Khalil began to deal in cigarettes with the other traders, guiding them to the best makes, and he exchanged for coloured silks the carpets he designed and produced himself on his own loom, and which looked like icons. These astonished the people of Mosul, the passing traders and the foreign antiques collectors who all trusted Khalil’s imagination and his skill, as well as his sympathy for amateurs’ lack of knowledge in the wild and varied field of carpets.

He craved the security and protection he felt in Wasal, who gave birth to a daughter called Zahra. Zahra resembled her mother completely with the exception of her black eyes; they brought to mind a mixture of racial origins that might have been nearer to those of Nubians than Wasal and Khalil’s own particular combination.

Back in Aleppo, my grandfather touched a carpet, on which was this line of Mutanabbi’s:

Homes! There are homes for you in our hearts
    You are now deserted, yet you are inhabiting them.

He knew that Khalil had made it and included the verse on purpose: the speaker is calling out to the empty home of his beloved; although the home is now abandoned, it provides the memories that still live on in his heart. My grandfather had heard that Khalil missed Aleppo, after a trader from Mosul had discussed his skilful workmanship and the beauty of his wife, who would interfere in the colouring of the carpets. The colours seemed strange at first, although foreign clients were enticed by Abyssinian roosters, the arms of women whose swelling chests were like those of Sumerian goddesses, and winking eyes which always resembled those of a woman Khalil had once known. He was immersed in the warmth of the delights renewed every night, which seemed to the couple never-ending.
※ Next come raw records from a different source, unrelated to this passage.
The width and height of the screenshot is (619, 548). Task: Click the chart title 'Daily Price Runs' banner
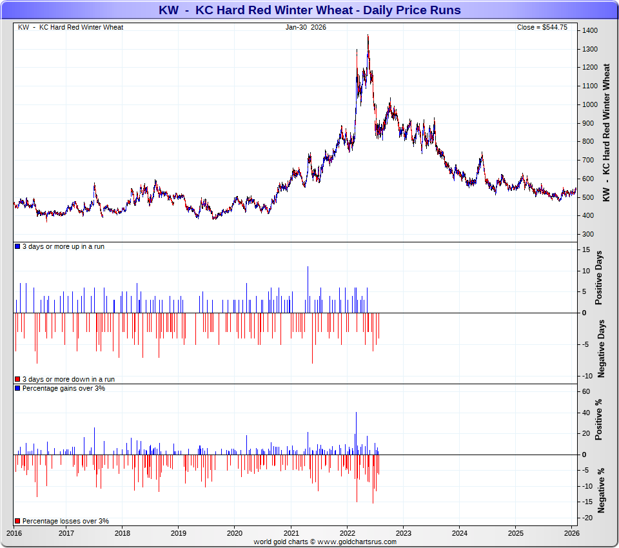pyautogui.click(x=310, y=10)
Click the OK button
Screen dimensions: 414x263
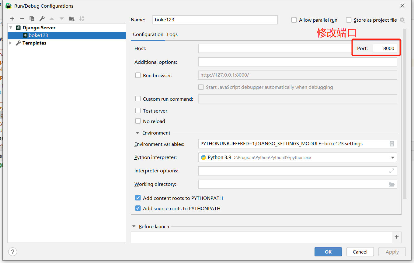point(328,252)
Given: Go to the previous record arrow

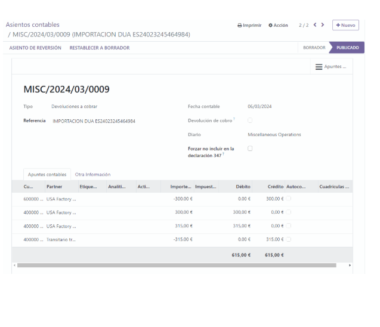Looking at the screenshot, I should click(315, 25).
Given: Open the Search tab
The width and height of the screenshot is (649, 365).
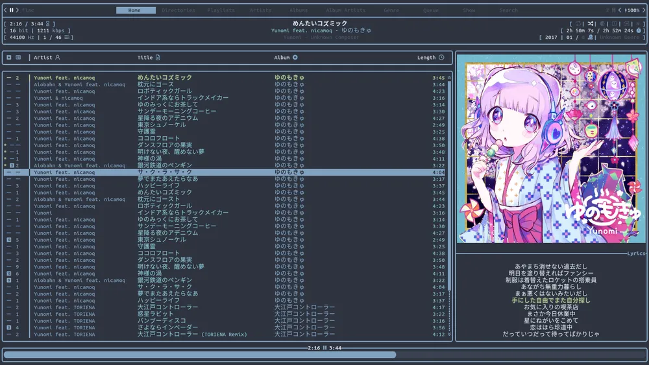Looking at the screenshot, I should 509,10.
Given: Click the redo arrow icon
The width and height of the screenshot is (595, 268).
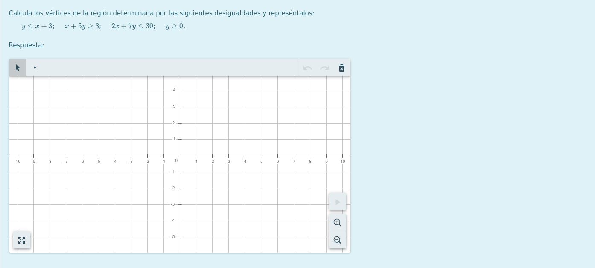Looking at the screenshot, I should 325,68.
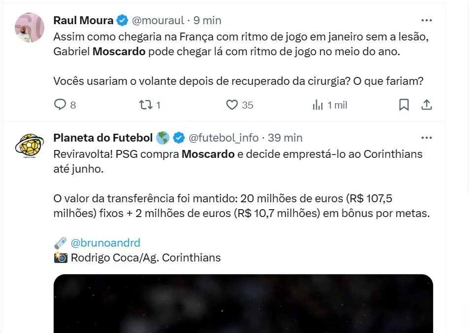Click the @brunoandrd mention link

(x=105, y=243)
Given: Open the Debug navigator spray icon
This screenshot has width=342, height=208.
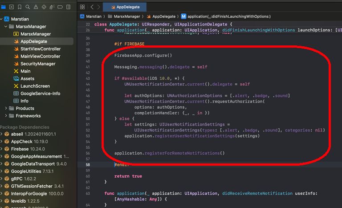Looking at the screenshot, I should coord(52,7).
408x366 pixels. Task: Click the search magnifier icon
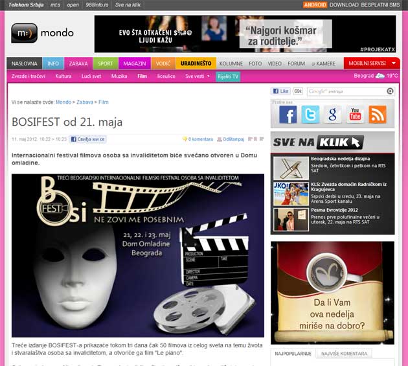(389, 91)
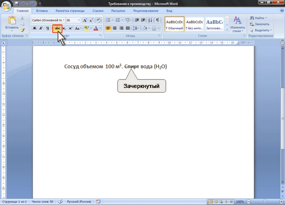Open the Рецензирование tab
The height and width of the screenshot is (205, 285).
(x=146, y=11)
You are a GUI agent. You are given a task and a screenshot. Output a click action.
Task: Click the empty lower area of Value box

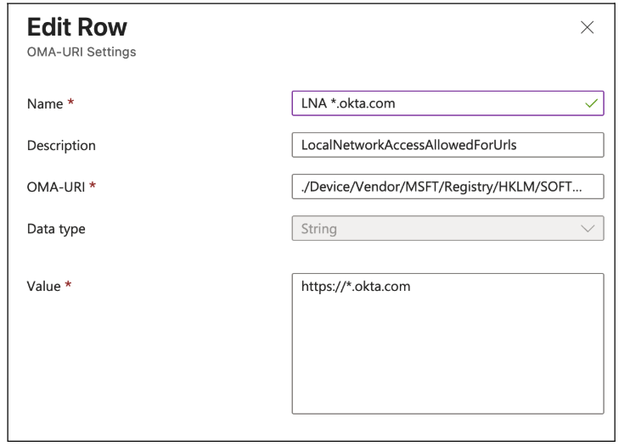447,365
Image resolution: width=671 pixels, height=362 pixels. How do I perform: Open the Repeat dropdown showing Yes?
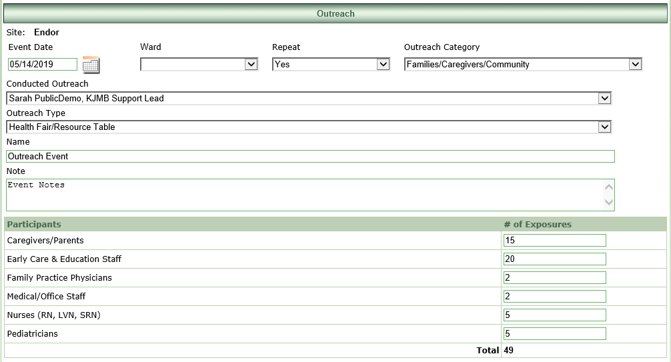(x=331, y=65)
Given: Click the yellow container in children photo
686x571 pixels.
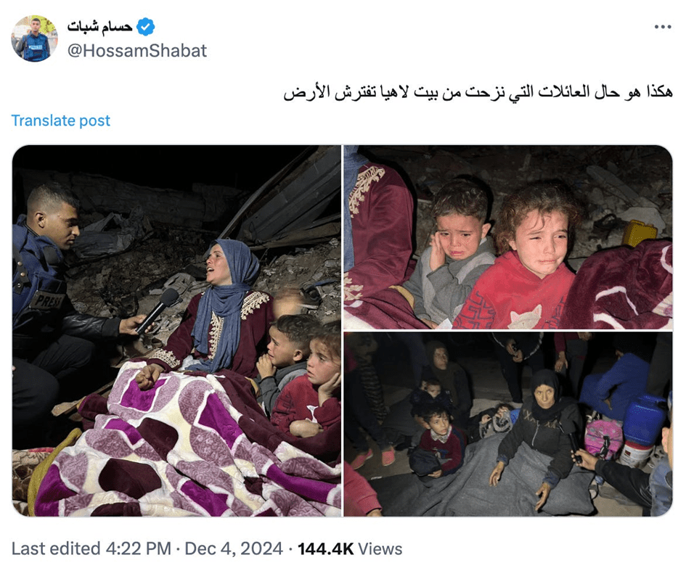Looking at the screenshot, I should click(x=640, y=233).
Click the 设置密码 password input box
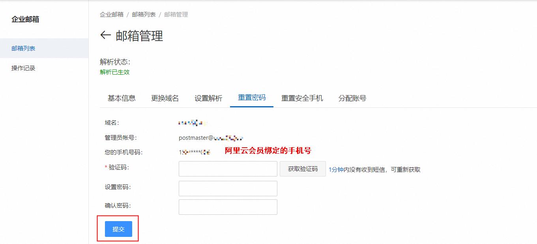This screenshot has width=537, height=244. pos(228,188)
What is it worth to live through a spell of happiness, even if it will never return? The depression which had clung to Khalil throughout his life lifted completely. He became cheerful at gatherings, especially at the house of a certain Mister John, whom he used to visit every day. He would drink coffee with him, and show him paintings from the Nahda era, and even accompanied him several times to excavation sites in Babel where an archaeological mission was encamped.

What Khalil didn’t know was that Wasal was beginning to feel bored. She missed other men, and she no longer came to him wearing perfume and insisting that he washed his hands. Her days finally became dull; he was a man certain of his success, and she a woman no longer seduced by the resplendent colours of carpets. She quietly withdrew and fell silent. She didn’t care when the kitchen shelves collapsed, shattering the Kashmiri-porcelain bowls and scattering shards everywhere, and it was days before she gathered up the pieces and coldly tossed them in the dustbin. She regretted the ten years she had spent in this city invaded by mosquitoes and silence, where the smell of roasting meat seeped from every alleyway like an inescapable fate. Wasal listened, stunned, to John enlarging on vulgar descriptions of his nights out in London. She was enamoured of the sordidness in the mid-fifties bars which John felt considerable nostalgia for whenever he remembered the smell of those long nights. He saw her astonishment, listened to her never-ending questions and answered them in a low, steady voice. He complimented her taste in serving coffee; and he compared her to the princesses whose amorous exploits were sung of in the romances that had once been so popular in castles all over Europe.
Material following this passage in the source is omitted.